Jedes Mal wenn ich ins Krankenhaus gehe, ist die Antwort immer dieselbe. Gips! Das raubt einem die Nerven. Egal ob Grippe, Beinbruch oder Ohnmacht… ein Gips passt immer wie die Faust aufs Auge. Für diese Möchtegernmediziner würde ich nie die Hand ins Feuer legen, denn die ist eingegipst. Aber zur Not frisst der Teufel fliegen. Meiner Meinung nach können sie mir alle den Buckel runterrutschen. Aber leider ist auch der eingegipst. Manchmal glaub ich, sie wollen uns nur leiden sehen… des einen Leid, des anderen Freud. Ich hab einen Arzt gefragt, ob er angeschüttet ist bei der Marille, aber wie man in den Wald hineinruft, so schallt es zurück, natürlich in Form eines Gipses. Eigenlob stinkt, so wie mein 2 Monate alter Gips. Ich habe natürlich den Nagel auf den Kopf getroffen… an meinen Kopf… Gips! Liebe geht durch den Magen, aber mit eingegipstem Kopf ist schwer essen.
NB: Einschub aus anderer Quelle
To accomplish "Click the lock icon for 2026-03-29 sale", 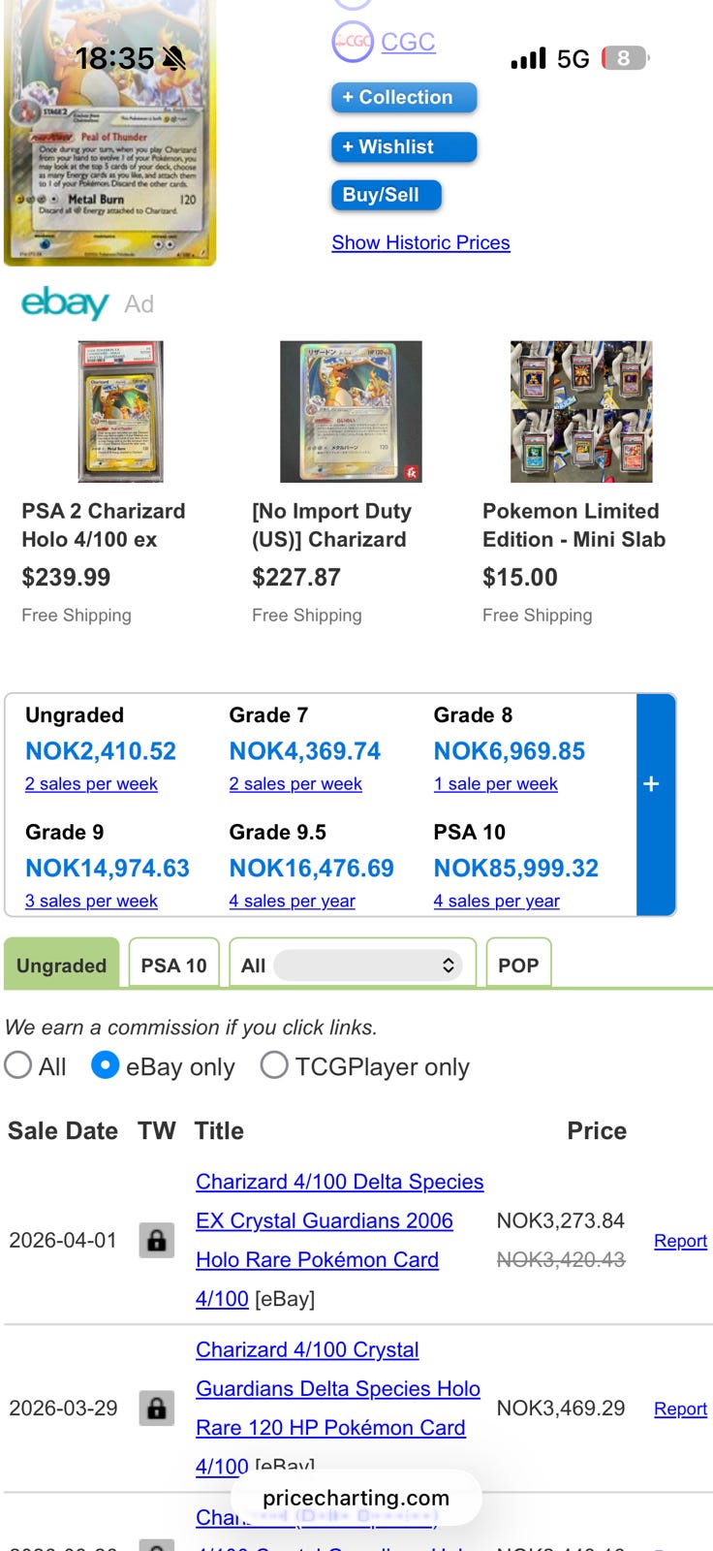I will [156, 1408].
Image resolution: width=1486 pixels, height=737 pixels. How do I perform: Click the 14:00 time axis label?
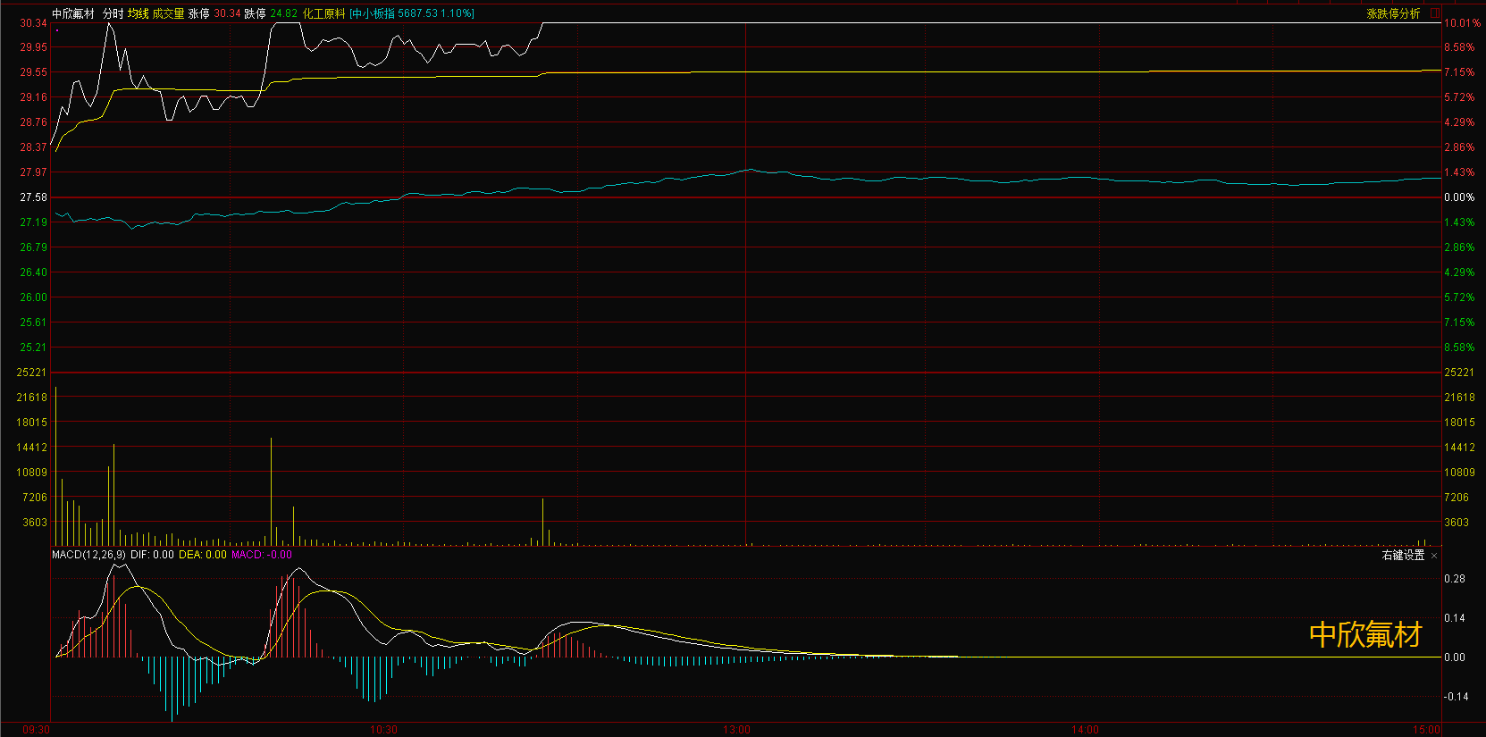pos(1085,730)
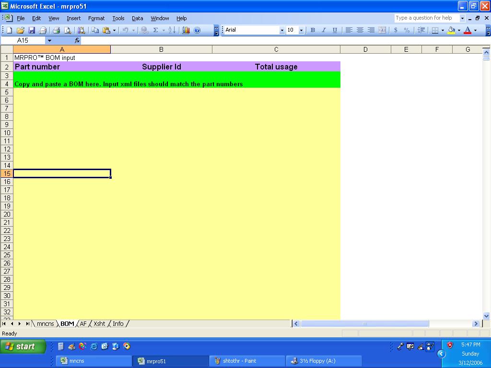The image size is (491, 368).
Task: Toggle Bold formatting
Action: tap(313, 30)
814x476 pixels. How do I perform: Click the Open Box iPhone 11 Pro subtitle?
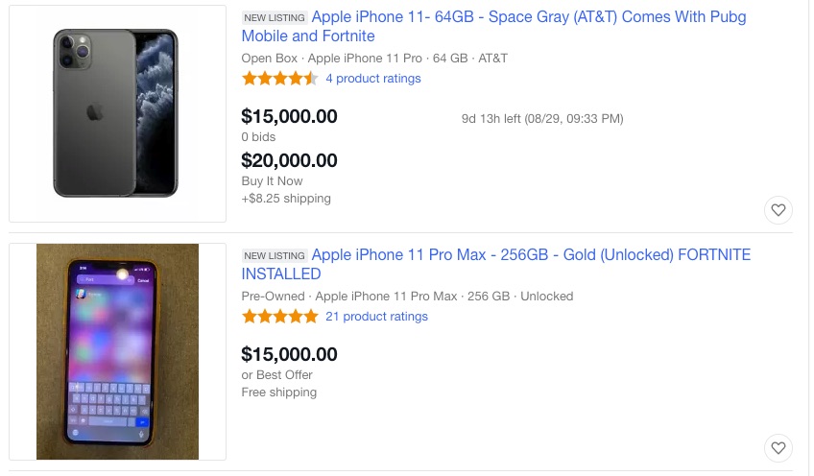coord(375,58)
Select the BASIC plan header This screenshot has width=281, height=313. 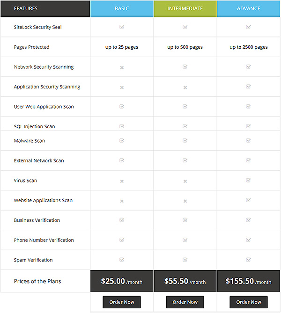point(122,8)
Janik Hostalka und Richard Dunst, 2B

„Pupsi-Regen“

Mit Regenschirm ist dumm und ohne auch. Der „Pupsi-Regen“, wie ich ihn nenne, raubt einem schon den letzten Nerv. Dieser etwas stärkere Nieselregen bringt einen Großteil der Bevölkerung auf die Palme. Die Entscheidung, ob man nun einen Regenschirm nimmt und dumme Blicke riskiert oder ob man doch darauf verzichtet, zwingt das Gehirn schon frühmorgens in die Knie. Deswegen meine Frage: Wie geht es Ihnen da draußen mit dieser Entscheidung? Ich bin ja auch der Meinung, wer das Kleine nicht ehrt, ist das Große nicht wert. Wer sonst nie einen Regenschirm benutzt, sollte ihn bei einem Pupsi-Regen“ auch daheim lassen.